For the Constance CDA, investors pay Midland a premium (in quarterly installments) that is typically 1.1 to 2.3 percent of the initial value of the assets placed in a separate account. Constance premiums are fixed for the life of the policy, even as the underlying assets become more valuable. “What’s great about this is it really motivates the advisor, the better they do with the portfolio, ultimately, the cheaper it gets for the client as a percentage of their assets,” Stone said.

Advisors do not need an insurance license to offer Constance to their clients. RetireOne serves as the broker and manages the policy. Investors have one year to contribute to the assets that will have a CDA risk wrapper, which can’t be changed afterward. Assets carved out in a policy must be worth a minimum of $50,000 when an account is opened. The underlying assets must be invested in an approved list of 200 ETFs and mutual funds (there are plans to add more).

There is no maximum allocation, but Stone generally recommends investors insure about a third of their portfolio, to protect against market downturns. Although, he said that can change depending on an investor’s lifestyle and income needs.

The guarantee only kicks in if the insured account goes to zero. The policy can be canceled at any time. “Cancel if you don’t need it. But if the markets do drop, you’ve got this guarantee as long as you live. So, my question to the advisor is, why wouldn’t you do it?” Stone said.

Stone believes the policies will also incentivize investors to stay invested during downturns.

“That’s a key thing, keep people invested,” Gallant said. People tend to overreact to a down-market and underact to an up-market and during the 2008 economic crisis, advisors had a hard time coaching people out and they sat on cash when the market eventually did respond, Gallant recalled.

“That was sort of the first-time traditional RIAs and non-annuity-oriented advisors started using annuities,” he said.

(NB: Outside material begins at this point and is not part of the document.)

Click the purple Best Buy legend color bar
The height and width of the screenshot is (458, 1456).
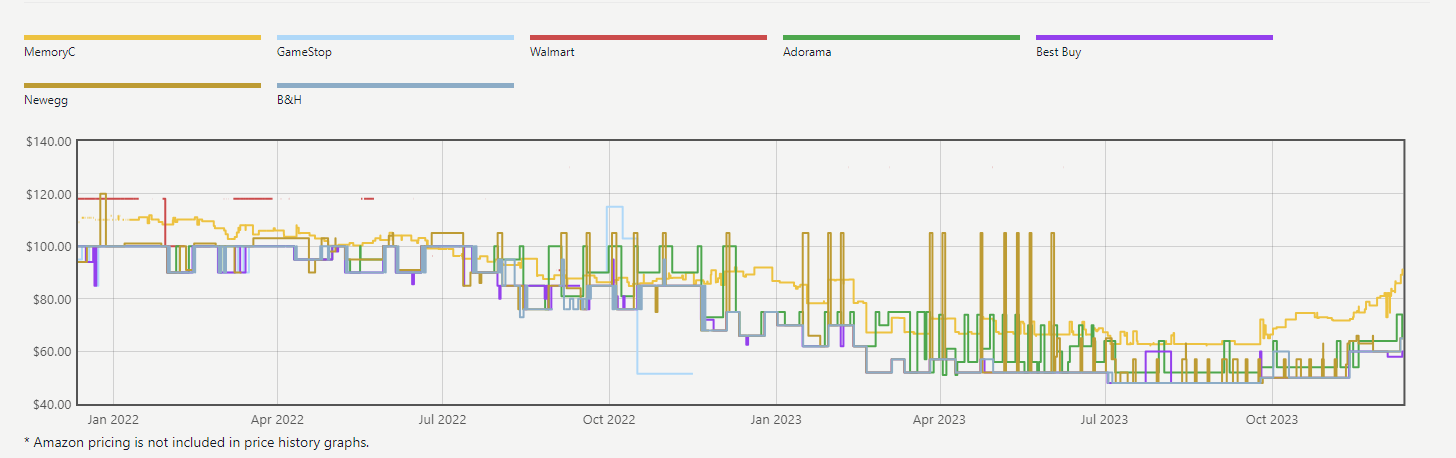(1154, 38)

FIG, the independent marketing organization that sells annuities, remains skeptical. Ross said there is not a lot of demand at FIG for CDAs, partly because other RIA-friendly ways to guarantee clients retirement income have emerged in recent years. Structured notes, debt security with a specific maturity date, and indexed variability annuities (IVAs), or registered indexed linked annuities (RILA), which limit the rise or fall of an index fund’s performance, are other products that provide downside protection.

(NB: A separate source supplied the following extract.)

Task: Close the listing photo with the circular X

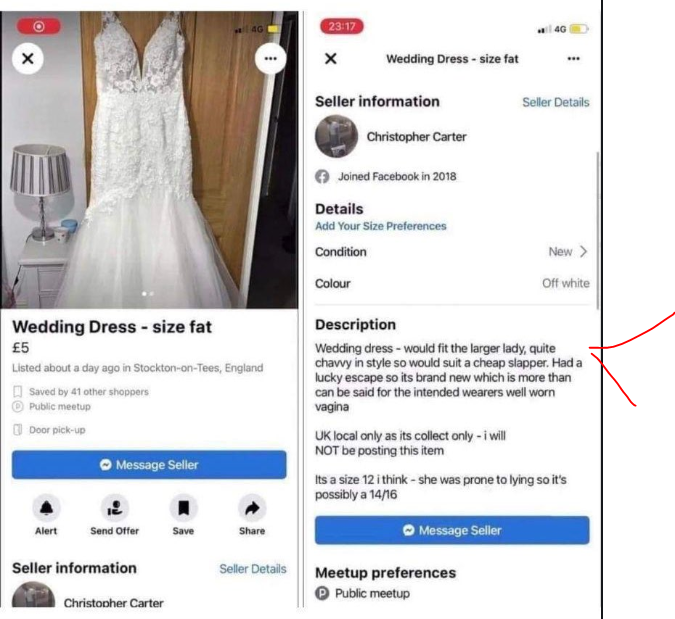Action: (28, 59)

RetireOne had a soft launch in October of this year, and it has about 50 RIA firms at various stages of implementing Constance for their clients, Stone said. The company is midway through the state regulatory approval process. Currently, Constance is approved in about two-thirds of the states and the company expects it will be approved in all the others sometime next year.

“Right now, Midland is the only [open architecture] solution in the marketplace. We also know, probably within two years, there’ll be another one and others,” Stone said. “Ultimately, in the next 10 years, there could be multiple carriers in this space.”